## Exercise
Reproduce the material below line for line, without changing any character.
** BEGIN The data **
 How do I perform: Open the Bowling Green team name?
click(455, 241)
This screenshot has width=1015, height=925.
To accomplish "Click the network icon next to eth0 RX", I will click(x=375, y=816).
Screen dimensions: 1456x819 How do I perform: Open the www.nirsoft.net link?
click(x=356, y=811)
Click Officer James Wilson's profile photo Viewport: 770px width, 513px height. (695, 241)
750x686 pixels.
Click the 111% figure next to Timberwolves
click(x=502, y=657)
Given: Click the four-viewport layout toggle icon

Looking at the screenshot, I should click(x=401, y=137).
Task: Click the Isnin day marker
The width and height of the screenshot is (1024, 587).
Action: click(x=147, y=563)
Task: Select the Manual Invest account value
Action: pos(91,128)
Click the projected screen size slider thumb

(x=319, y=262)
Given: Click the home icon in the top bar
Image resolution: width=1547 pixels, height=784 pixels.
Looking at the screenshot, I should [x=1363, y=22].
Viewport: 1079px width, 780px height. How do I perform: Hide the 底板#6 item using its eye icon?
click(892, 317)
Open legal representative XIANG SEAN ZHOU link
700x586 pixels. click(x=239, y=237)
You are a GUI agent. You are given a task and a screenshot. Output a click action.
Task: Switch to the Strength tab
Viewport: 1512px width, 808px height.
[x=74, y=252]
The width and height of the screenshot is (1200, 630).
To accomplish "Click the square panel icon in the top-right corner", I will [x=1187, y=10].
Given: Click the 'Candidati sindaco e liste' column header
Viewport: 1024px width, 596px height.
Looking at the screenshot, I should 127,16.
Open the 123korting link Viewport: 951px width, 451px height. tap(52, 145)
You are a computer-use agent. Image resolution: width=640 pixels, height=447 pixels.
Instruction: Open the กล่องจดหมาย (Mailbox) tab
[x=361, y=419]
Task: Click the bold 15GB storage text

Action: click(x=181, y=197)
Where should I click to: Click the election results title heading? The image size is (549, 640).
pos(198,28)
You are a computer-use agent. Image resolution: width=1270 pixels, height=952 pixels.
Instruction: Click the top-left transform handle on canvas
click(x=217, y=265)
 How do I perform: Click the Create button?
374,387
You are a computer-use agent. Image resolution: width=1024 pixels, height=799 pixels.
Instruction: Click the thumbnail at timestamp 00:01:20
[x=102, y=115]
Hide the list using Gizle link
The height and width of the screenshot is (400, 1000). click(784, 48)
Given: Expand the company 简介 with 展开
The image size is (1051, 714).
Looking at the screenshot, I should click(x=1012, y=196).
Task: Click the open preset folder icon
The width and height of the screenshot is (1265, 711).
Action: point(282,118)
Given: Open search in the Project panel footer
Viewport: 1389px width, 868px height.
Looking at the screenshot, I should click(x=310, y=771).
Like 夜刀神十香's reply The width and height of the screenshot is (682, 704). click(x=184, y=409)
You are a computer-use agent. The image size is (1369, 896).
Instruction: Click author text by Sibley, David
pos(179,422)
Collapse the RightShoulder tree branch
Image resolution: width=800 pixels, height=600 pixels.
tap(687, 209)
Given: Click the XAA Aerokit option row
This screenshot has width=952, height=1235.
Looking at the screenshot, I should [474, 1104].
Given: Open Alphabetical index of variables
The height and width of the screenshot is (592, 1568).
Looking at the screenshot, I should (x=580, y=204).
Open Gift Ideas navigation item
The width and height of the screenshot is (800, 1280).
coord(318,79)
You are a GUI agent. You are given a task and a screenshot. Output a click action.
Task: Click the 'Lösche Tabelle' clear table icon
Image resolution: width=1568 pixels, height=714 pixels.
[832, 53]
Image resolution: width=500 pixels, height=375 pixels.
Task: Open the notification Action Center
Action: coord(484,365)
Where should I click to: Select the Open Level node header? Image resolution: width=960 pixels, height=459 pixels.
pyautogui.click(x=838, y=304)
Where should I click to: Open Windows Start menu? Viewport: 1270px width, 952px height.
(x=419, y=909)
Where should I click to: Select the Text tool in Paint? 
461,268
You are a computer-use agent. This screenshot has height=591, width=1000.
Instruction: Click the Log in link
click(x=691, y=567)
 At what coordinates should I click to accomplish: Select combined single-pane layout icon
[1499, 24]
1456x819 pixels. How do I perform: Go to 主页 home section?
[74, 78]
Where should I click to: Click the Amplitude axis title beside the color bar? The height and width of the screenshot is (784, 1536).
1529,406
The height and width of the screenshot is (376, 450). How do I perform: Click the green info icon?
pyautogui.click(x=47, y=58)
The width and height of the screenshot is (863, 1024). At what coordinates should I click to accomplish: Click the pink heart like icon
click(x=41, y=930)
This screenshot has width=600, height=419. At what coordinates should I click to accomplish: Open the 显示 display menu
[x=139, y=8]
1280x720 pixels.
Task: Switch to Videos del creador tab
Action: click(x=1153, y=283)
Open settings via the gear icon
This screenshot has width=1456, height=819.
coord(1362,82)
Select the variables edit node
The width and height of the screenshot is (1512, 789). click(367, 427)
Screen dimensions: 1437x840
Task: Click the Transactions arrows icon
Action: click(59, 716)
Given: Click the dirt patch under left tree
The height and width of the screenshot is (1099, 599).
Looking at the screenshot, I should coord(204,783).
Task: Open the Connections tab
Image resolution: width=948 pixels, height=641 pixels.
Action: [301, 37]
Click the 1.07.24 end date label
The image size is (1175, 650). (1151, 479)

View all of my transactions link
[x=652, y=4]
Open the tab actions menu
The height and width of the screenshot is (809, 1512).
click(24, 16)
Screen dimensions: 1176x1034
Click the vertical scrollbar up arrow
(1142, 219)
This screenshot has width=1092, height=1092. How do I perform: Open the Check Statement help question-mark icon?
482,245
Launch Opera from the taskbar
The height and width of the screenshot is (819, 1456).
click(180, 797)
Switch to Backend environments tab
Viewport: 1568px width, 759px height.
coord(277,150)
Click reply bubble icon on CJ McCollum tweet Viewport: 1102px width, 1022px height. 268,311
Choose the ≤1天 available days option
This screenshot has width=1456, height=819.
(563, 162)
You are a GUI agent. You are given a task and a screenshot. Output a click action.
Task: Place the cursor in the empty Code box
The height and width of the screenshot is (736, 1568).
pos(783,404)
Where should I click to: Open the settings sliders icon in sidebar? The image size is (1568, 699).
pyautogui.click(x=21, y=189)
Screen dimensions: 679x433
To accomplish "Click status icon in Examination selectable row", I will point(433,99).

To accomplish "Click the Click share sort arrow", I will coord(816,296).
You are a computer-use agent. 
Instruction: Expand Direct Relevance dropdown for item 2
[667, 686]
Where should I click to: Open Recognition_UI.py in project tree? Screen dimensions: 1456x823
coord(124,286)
** END The data **
## Written answer
 How do I perform: Open the Bowling Green team name?
click(455, 241)
This screenshot has width=1015, height=925.
To accomplish "Click the network icon next to eth0 RX", I will click(x=375, y=816).
Screen dimensions: 1456x819 How do I perform: Open the www.nirsoft.net link?
click(x=356, y=811)
Click Officer James Wilson's profile photo Viewport: 770px width, 513px height. (695, 241)
750x686 pixels.
Click the 111% figure next to Timberwolves
click(x=502, y=657)
Given: Click the four-viewport layout toggle icon

Looking at the screenshot, I should click(x=401, y=137).
Task: Click the Isnin day marker
The width and height of the screenshot is (1024, 587).
Action: click(x=147, y=563)
Task: Select the Manual Invest account value
Action: pos(91,128)
Click the projected screen size slider thumb

(x=319, y=262)
Given: Click the home icon in the top bar
Image resolution: width=1547 pixels, height=784 pixels.
Looking at the screenshot, I should [x=1363, y=22].
Viewport: 1079px width, 780px height. How do I perform: Hide the 底板#6 item using its eye icon?
click(892, 317)
Open legal representative XIANG SEAN ZHOU link
700x586 pixels. click(x=239, y=237)
You are a GUI agent. You are given a task and a screenshot. Output a click action.
Task: Switch to the Strength tab
Viewport: 1512px width, 808px height.
[x=74, y=252]
The width and height of the screenshot is (1200, 630).
To accomplish "Click the square panel icon in the top-right corner", I will [x=1187, y=10].
Given: Click the 'Candidati sindaco e liste' column header
Viewport: 1024px width, 596px height.
Looking at the screenshot, I should 127,16.
Open the 123korting link Viewport: 951px width, 451px height. tap(52, 145)
You are a computer-use agent. Image resolution: width=640 pixels, height=447 pixels.
Instruction: Open the กล่องจดหมาย (Mailbox) tab
[x=361, y=419]
Task: Click the bold 15GB storage text

Action: click(x=181, y=197)
Where should I click to: Click the election results title heading? The image size is (549, 640).
pos(198,28)
You are a computer-use agent. Image resolution: width=1270 pixels, height=952 pixels.
Instruction: Click the top-left transform handle on canvas
click(x=217, y=265)
 How do I perform: Click the Create button?
374,387
You are a computer-use agent. Image resolution: width=1024 pixels, height=799 pixels.
Instruction: Click the thumbnail at timestamp 00:01:20
[x=102, y=115]
Hide the list using Gizle link
The height and width of the screenshot is (400, 1000). click(784, 48)
Given: Expand the company 简介 with 展开
The image size is (1051, 714).
Looking at the screenshot, I should click(x=1012, y=196).
Task: Click the open preset folder icon
The width and height of the screenshot is (1265, 711).
Action: point(282,118)
Given: Open search in the Project panel footer
Viewport: 1389px width, 868px height.
Looking at the screenshot, I should click(x=310, y=771).
Like 夜刀神十香's reply The width and height of the screenshot is (682, 704). click(x=184, y=409)
You are a computer-use agent. The image size is (1369, 896).
Instruction: Click author text by Sibley, David
pos(179,422)
Collapse the RightShoulder tree branch
Image resolution: width=800 pixels, height=600 pixels.
tap(687, 209)
Given: Click the XAA Aerokit option row
This screenshot has width=952, height=1235.
Looking at the screenshot, I should [474, 1104].
Given: Open Alphabetical index of variables
The height and width of the screenshot is (592, 1568).
Looking at the screenshot, I should (x=580, y=204).
Open Gift Ideas navigation item
The width and height of the screenshot is (800, 1280).
coord(318,79)
You are a GUI agent. You are given a task and a screenshot. Output a click action.
Task: Click the 'Lösche Tabelle' clear table icon
Image resolution: width=1568 pixels, height=714 pixels.
[832, 53]
Image resolution: width=500 pixels, height=375 pixels.
Task: Open the notification Action Center
Action: coord(484,365)
Where should I click to: Select the Open Level node header? Image resolution: width=960 pixels, height=459 pixels.
pyautogui.click(x=838, y=304)
Where should I click to: Open Windows Start menu? Viewport: 1270px width, 952px height.
(x=419, y=909)
Where should I click to: Select the Text tool in Paint? 
461,268
You are a computer-use agent. This screenshot has height=591, width=1000.
Instruction: Click the Log in link
click(x=691, y=567)
 At what coordinates should I click to accomplish: Select combined single-pane layout icon
[1499, 24]
1456x819 pixels. How do I perform: Go to 主页 home section?
[74, 78]
Where should I click to: Click the Amplitude axis title beside the color bar? The height and width of the screenshot is (784, 1536).
1529,406
The height and width of the screenshot is (376, 450). How do I perform: Click the green info icon?
pyautogui.click(x=47, y=58)
The width and height of the screenshot is (863, 1024). At what coordinates should I click to accomplish: Click the pink heart like icon
click(x=41, y=930)
This screenshot has width=600, height=419. At what coordinates should I click to accomplish: Open the 显示 display menu
[x=139, y=8]
1280x720 pixels.
Task: Switch to Videos del creador tab
Action: click(x=1153, y=283)
Open settings via the gear icon
This screenshot has width=1456, height=819.
coord(1362,82)
Select the variables edit node
The width and height of the screenshot is (1512, 789). click(367, 427)
Screen dimensions: 1437x840
Task: Click the Transactions arrows icon
Action: click(59, 716)
Given: Click the dirt patch under left tree
The height and width of the screenshot is (1099, 599).
Looking at the screenshot, I should coord(204,783).
Task: Open the Connections tab
Image resolution: width=948 pixels, height=641 pixels.
Action: [301, 37]
Click the 1.07.24 end date label
The image size is (1175, 650). (1151, 479)

View all of my transactions link
[x=652, y=4]
Open the tab actions menu
The height and width of the screenshot is (809, 1512).
click(24, 16)
Screen dimensions: 1176x1034
Click the vertical scrollbar up arrow
(1142, 219)
This screenshot has width=1092, height=1092. How do I perform: Open the Check Statement help question-mark icon?
482,245
Launch Opera from the taskbar
The height and width of the screenshot is (819, 1456).
click(180, 797)
Switch to Backend environments tab
Viewport: 1568px width, 759px height.
coord(277,150)
Click reply bubble icon on CJ McCollum tweet Viewport: 1102px width, 1022px height. 268,311
Choose the ≤1天 available days option
This screenshot has width=1456, height=819.
(563, 162)
You are a GUI agent. You are given a task and a screenshot. Output a click action.
Task: Place the cursor in the empty Code box
The height and width of the screenshot is (736, 1568).
pos(783,404)
Where should I click to: Open the settings sliders icon in sidebar? The image size is (1568, 699).
pyautogui.click(x=21, y=189)
Screen dimensions: 679x433
To accomplish "Click status icon in Examination selectable row", I will point(433,99).

To accomplish "Click the Click share sort arrow", I will coord(816,296).
You are a computer-use agent. 
Instruction: Expand Direct Relevance dropdown for item 2
[667, 686]
Where should I click to: Open Recognition_UI.py in project tree? Screen dimensions: 1456x823
coord(124,286)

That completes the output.